I'm reading parquet files located in Azure Storage. I have multiple source folders where each folder needs to be a separate dataframe. I'm looping through each of the source folders and creating the commands for dataframe creation using a for
loop like so:
df_apples = spark.read.option('mergeSchema', 'true').parquet('abfss://files@mystorageaccount.dfs.core.windows.net/fruits/source_parquet/apples')
df_oranges = spark.read.option('mergeSchema', 'true').parquet('abfss://files@mystorageaccount.dfs.core.windows.net/fruits/source_parquet/oranges')
df_bananas = spark.read.option('mergeSchema', 'true').parquet('abfss://files@mystorageaccount.dfs.core.windows.net/fruits/source_parquet/bananas')
df_mangoes = spark.read.option('mergeSchema', 'true').parquet('abfss://files@mystorageaccount.dfs.core.windows.net/fruits/source_parquet/mangoes')

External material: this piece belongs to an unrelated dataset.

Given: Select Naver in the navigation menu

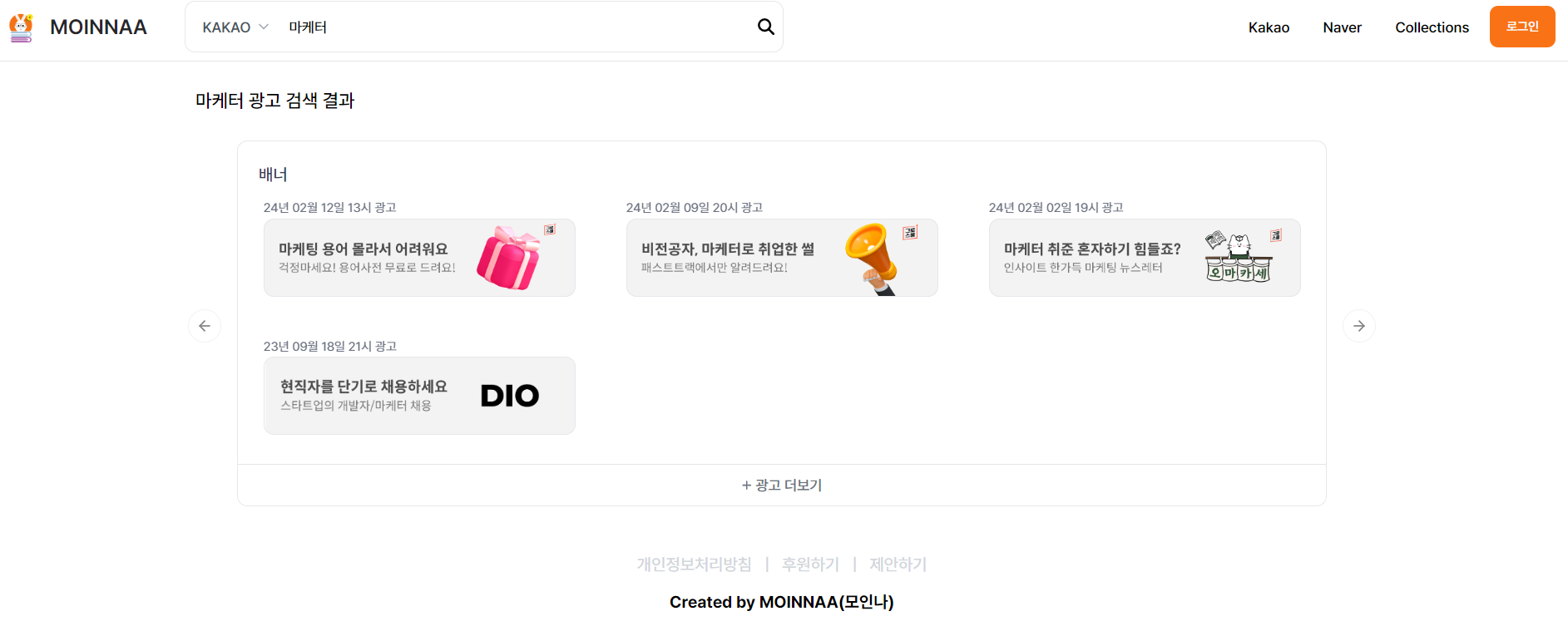Looking at the screenshot, I should pyautogui.click(x=1342, y=27).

But I'm not being able to run them from inside this loop. If it were a SQL statement, I could simply call it from spark.sql(<my_sql_statement>)
in order to run the SQL statement. But in the case of spark.read()
, I'm unable to run it and also create a dataframe.
Maybe this is really simple, but I'm just not getting it. Can someone please help?